Attica Long Term Care Facility
ATTICA LONG TERM CARE FACILITY in ATTICA, KS — inspection on November 18, 2025.
Found 1 citation. Severity: Standard violations.
Health inspections identify deficiencies that facilities must correct within required timeframes. Violations range from minor documentation issues to serious safety concerns and are subject to follow-up verification.
Inspection Findings
During an interview on 10/14/25 at 01:30 PM, Administrative Nurse D revealed if a resident was aggressive with another resident, the expectation was that staff would separate and redirect the residents while also ensuring the safety of all the residents involved, then report the incident to the nurse as soon as possible.
The nurse would collect written statements from everyone with any knowledge of the incident and then collaborate with the manager on duty to develop an intervention until the interdisciplinary team (IDT) could meet and develop an intervention to be placed on the care plan.

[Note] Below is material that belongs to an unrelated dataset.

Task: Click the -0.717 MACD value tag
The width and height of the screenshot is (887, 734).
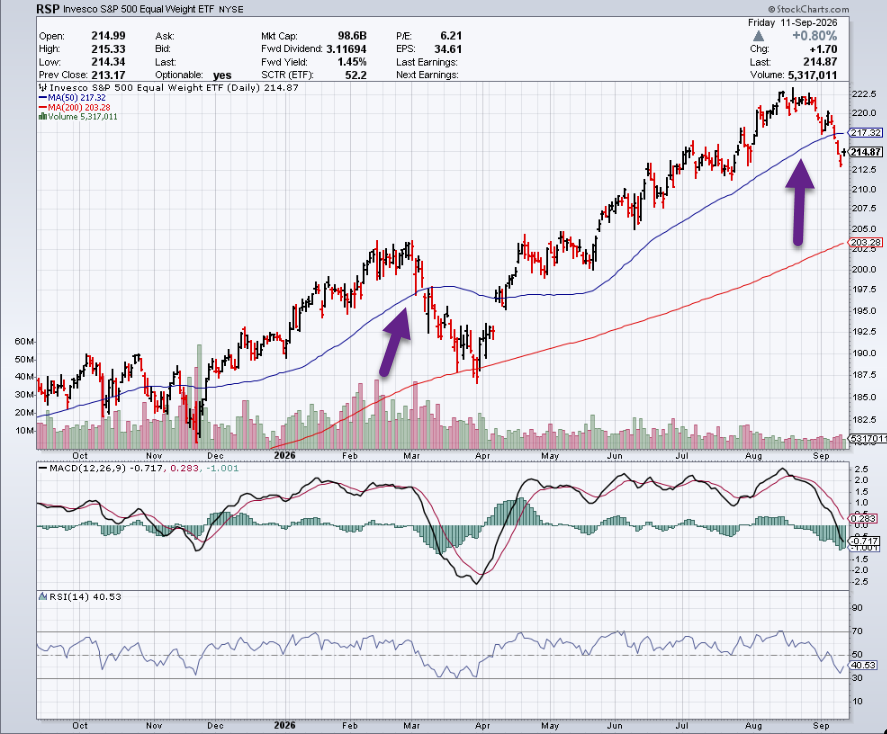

After the incident on 08/29/25 between R1 and R2, R1 was placed on one-on-one observation until 09/03/25.
Administrative Nurse D revealed the special care unit had dedicated staff, and all the dedicated staff received in-service training related to abuse prevention on 10/03/25.
The facility's Preventing Resident-to-Resident Abuse policy, dated 05/2022, documented the facility would attempt to prevent resident-to-resident abuse through assessments and individualized interventions.
The IDT would evaluate history obtained from the resident and their family, along with medical history related to the resident's history of physical and/or verbal abuse.
The team would then develop a plan to create an environment supportive of the resident to decrease the opportunity for resident-to-resident abuse that focused on non-medication interventions. On 10/14/25 at 04:45 PM, Administrative Staff A, Administrative Nurse D, and Administrative Nurse E received a copy of the Immediate Jeopardy [IJ] Template and were informed of the IJ.The facility identified, implemented, and completed corrective measures on 10/03/25, which included the following: 1. On 08/29/25, R1 was placed on one-on-one supervision at all times.2. On 09/01/25, R1 was moved from a semi-private room on the special care unit with R2 to a private room on the special care unit.3. On 09/23/25, the facility held a quality assurance, process improvement (QAPI) meeting to discuss the incident.4. On 09/25/25, R1 was assessed by Physician Extender V, and the medication regimen was adjusted effective 09/26/25.5. On 10/03/25, staff education was provided to the dedicated staff for the special care unit related to aggressive behavior, resident-to-resident abuse, and dementia care.The onsite surveyor verified the above completed corrective action.
Due to all corrections completed prior to the onsite survey, the deficient practice was cited as past noncompliance at a scope and severity of J (isolated, immediate jeopardy).